How Laura Poitras Helped Snowden Spill His Secrets
And
The Art of Peeping: Photography at the Limits of Privacy

I realize that the connection we’re supposed to draw between these two articles is surveillance, but they are two entirely different types of surveillance. The Laura Poitras article discusses how the government is listening in and keeping tabs on us to try and track down terrorists while the art of peeping is about an artist trying to make a statement by invading people’s privacy. One is done for the sake of safety- the other is done for the sake of art. I’m not saying art isn’t important, but I hardly think the situation of the second article is comparable to the first.
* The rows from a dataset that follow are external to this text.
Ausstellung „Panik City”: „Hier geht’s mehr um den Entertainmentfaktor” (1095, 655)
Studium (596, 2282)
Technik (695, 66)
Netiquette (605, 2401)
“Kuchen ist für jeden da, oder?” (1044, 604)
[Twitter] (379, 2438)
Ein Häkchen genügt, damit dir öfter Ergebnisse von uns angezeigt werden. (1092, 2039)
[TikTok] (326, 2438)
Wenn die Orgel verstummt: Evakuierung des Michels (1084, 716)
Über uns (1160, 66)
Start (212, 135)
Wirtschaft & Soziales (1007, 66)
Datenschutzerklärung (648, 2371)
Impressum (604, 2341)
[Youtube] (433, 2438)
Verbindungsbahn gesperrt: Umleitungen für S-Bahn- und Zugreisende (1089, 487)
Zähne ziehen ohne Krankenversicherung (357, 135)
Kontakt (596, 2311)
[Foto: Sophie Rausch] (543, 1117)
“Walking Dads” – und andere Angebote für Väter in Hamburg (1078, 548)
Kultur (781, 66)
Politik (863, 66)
Therefore, I’m going to discuss them separately.

I don’t have much of an opinion on the Snowden scandal because (even after having read this article) I feel like I don’t know enough to hold a legitimate opinion. Then again, isn’t the point of the story that we all don’t know enough? This entire situation is a mystery to the public; only Snowden, Poitras, Greenwald and the government know the full story. If we don’t know everything, whose to say who is right? Personally, I don’t mind being surveyed if it’s keeping me safe from attack, but I don’t have anything to hide. Poitras had sensitive information to hide and felt suffocated by how thoroughly the government was watching her (even though she was in no way a threat). It’s a fine line and I don’t feel like I have the enough of the story to give a well-informed opinion.
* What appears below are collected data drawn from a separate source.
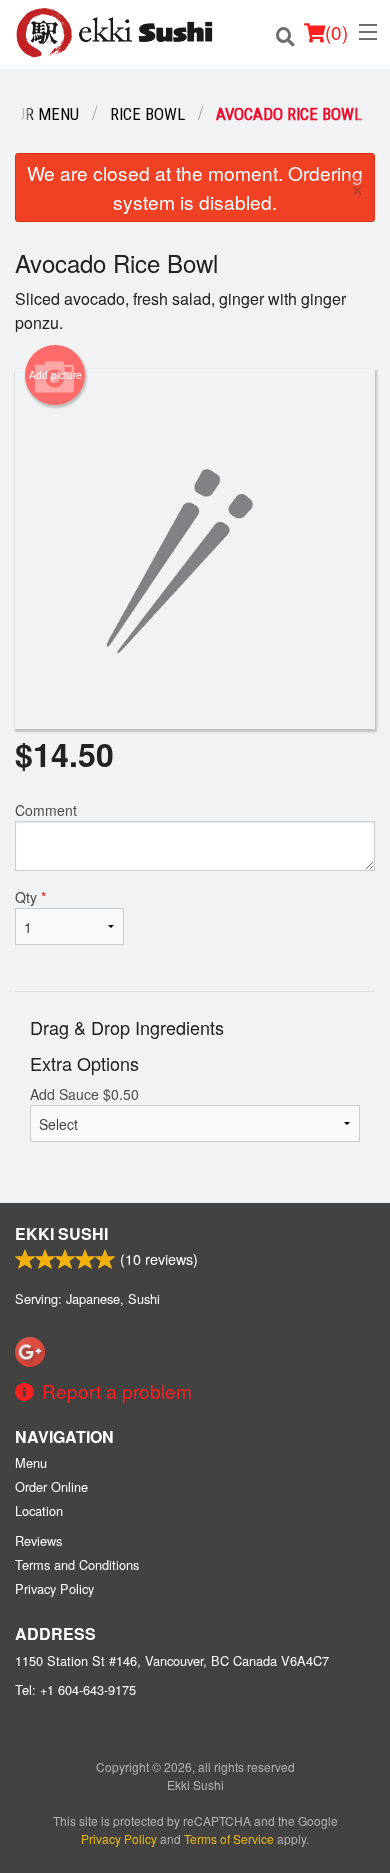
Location (39, 1510)
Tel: (75, 1689)
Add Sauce (84, 1094)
On the other hand, I definitely have an opinion on Arne Svenson’s photography. I grew up in a New York City apartment so I know how the people who sued Svenson feel, and I also consider myself an artist so I can relate to Svenson’s craving for freedom of expression. It’s one thing to live in a glass house and keep your window’s open, but an entirely different situation to be living in an apartment with glass windows. In a house you’re on the first floor, standing at the same level of the public, and it’s expected that those who walk by can clearly see you. When you live in an apartment, you’re high up in the air where it’s expected that people who walk the streets cannot clearly see you. If someone in the building across from you can see out their window into yours, you have a silent contract with them that because you have similar situations you will give each other privacy. Especially if you live in a pre-war building such as mine, the lighting is incredibly week so keeping your shades open is a necessity if you want to be able to see anything. I fully understand how these people could feel violated. From within an apartment you expect privacy. On the other hand, the pictures where perfectly decent (nothing personal or pervy was captured) and he tried to keep crisp faces out of the images. I completely understand the message of his exhibit and find it interesting, but I believe his mistake was displaying the images in the same neighborhood where they were taken. If he really wanted to successfully show his art without getting in trouble he should have just brought his exhibit to another city. I would see no issue in that because personally, if someone did take a mundane blurry image of me through a window and showed it somewhere else (where no one that would recognize me could view it) then I really wouldn’t mind. And if he really had to display the images in the neighborhood where they were taken to get a point across, then he should have just asked for permission from the people he was photographing. No, I believe he took none of the precautionary steps because he wanted to create a stir and get in trouble. The controversy was all part of the art, and because he was just looking for attention I completely understand how these people could feel violated and used by Svenson.